== What is expected ==
Report how many lines in the entries below hold the word "arrow". Your answer is that number alone.

== Records shown ==
********

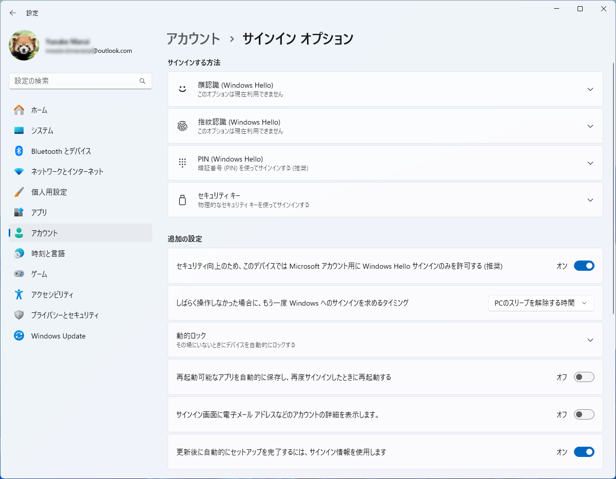Disable Windows Hello サインインのみ許可 toggle
This screenshot has width=616, height=479.
584,266
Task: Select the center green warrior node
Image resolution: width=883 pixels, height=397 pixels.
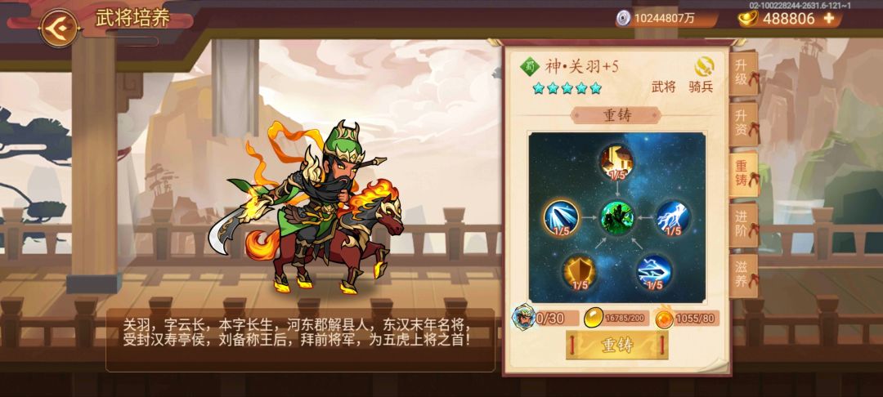Action: pyautogui.click(x=617, y=218)
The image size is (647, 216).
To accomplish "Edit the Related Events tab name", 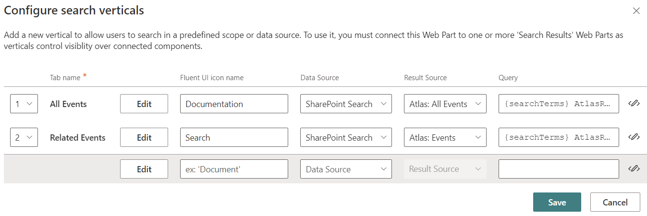I will (144, 137).
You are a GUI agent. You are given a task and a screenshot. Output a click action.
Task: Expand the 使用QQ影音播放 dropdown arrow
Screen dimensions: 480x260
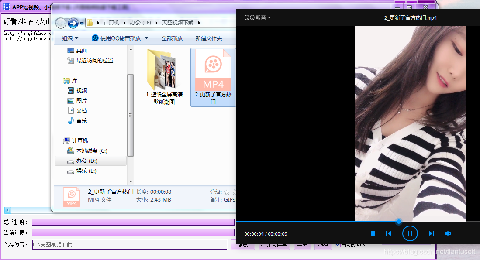coord(146,38)
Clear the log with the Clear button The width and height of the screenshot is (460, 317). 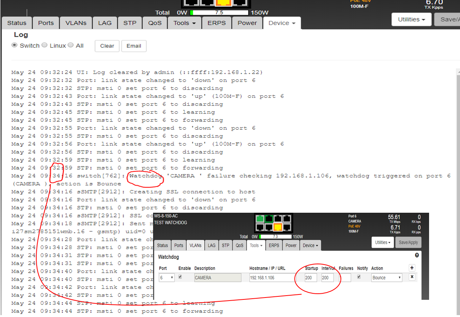click(107, 46)
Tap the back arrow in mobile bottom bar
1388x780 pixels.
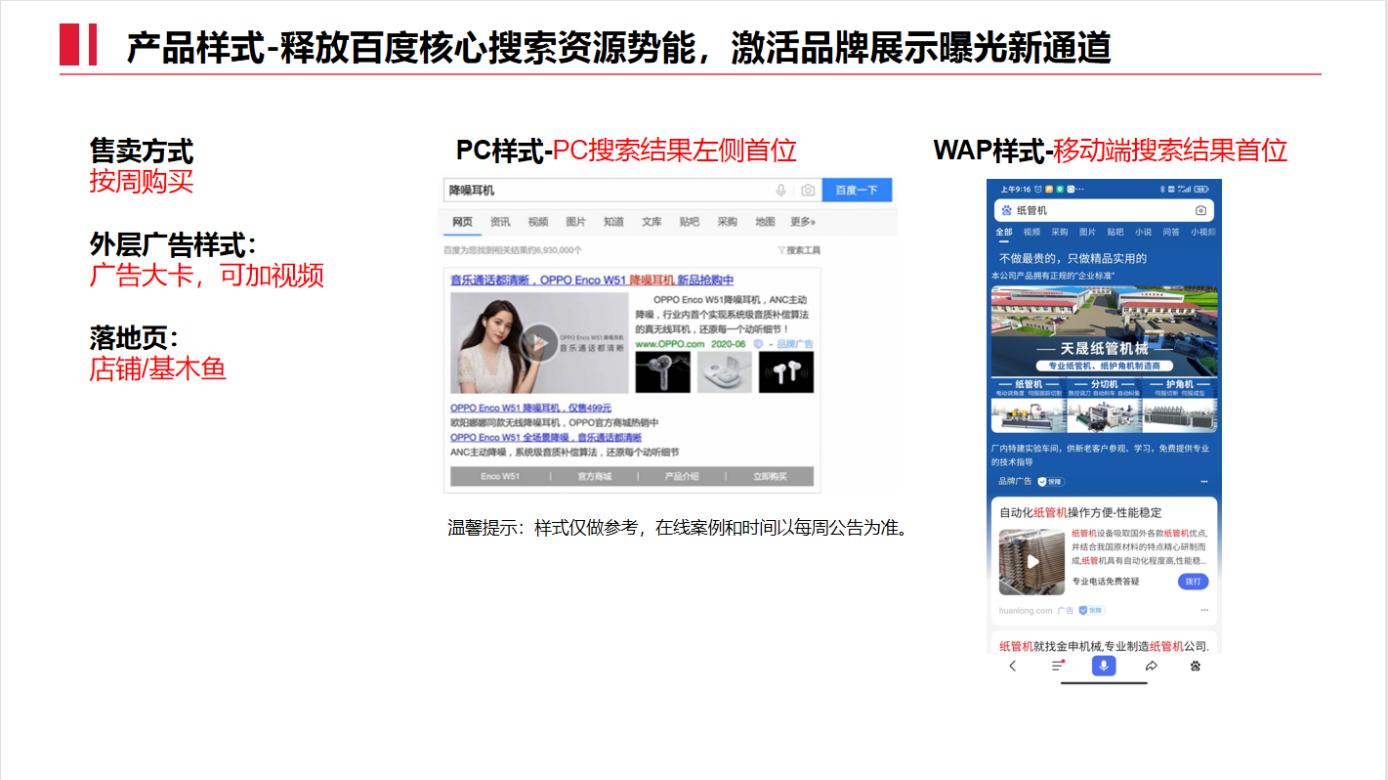[1013, 666]
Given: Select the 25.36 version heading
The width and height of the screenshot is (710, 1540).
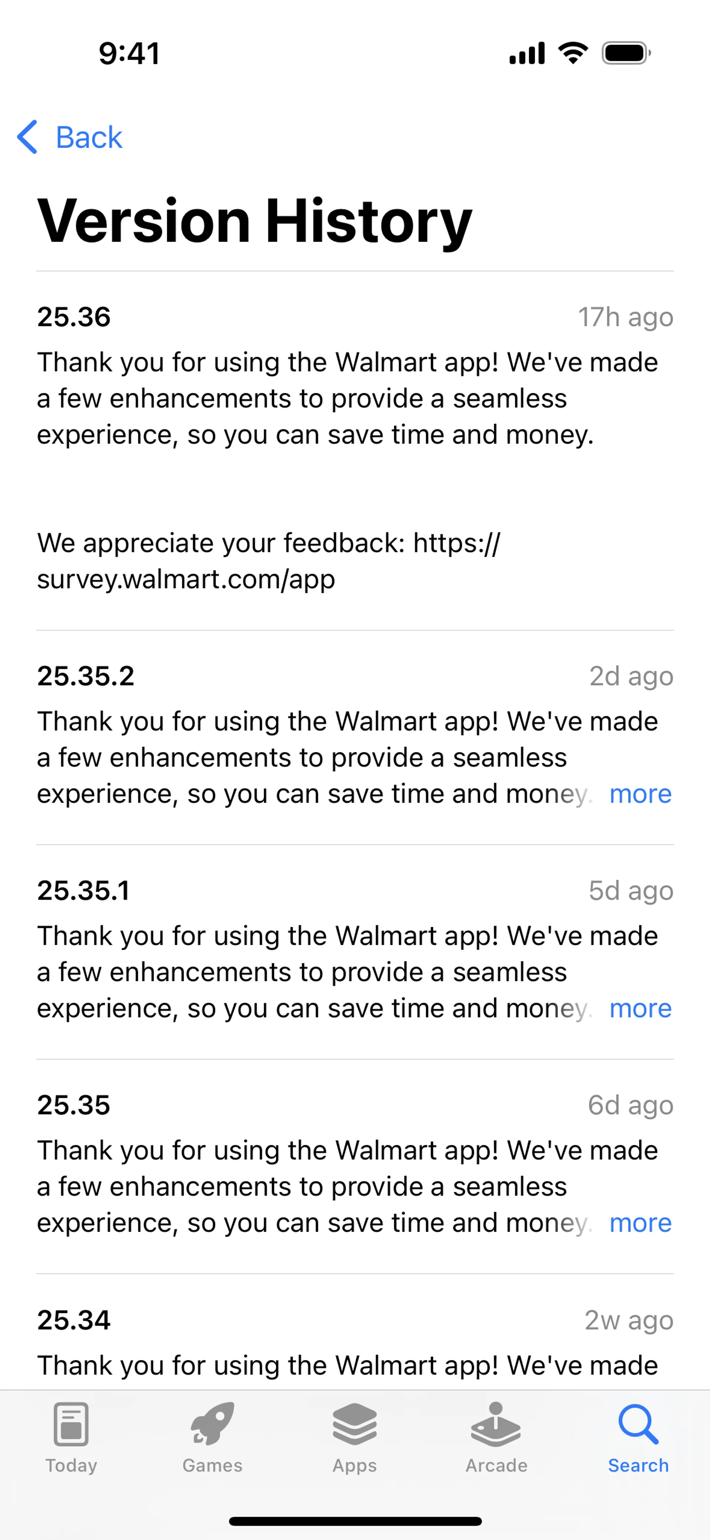Looking at the screenshot, I should pyautogui.click(x=74, y=317).
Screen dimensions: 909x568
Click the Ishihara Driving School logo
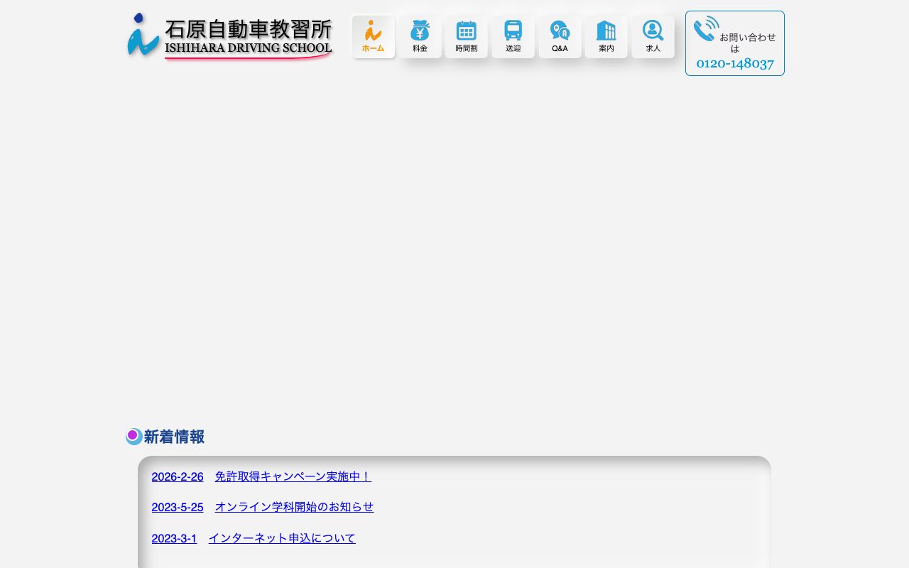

********

== Solution to this task ==
2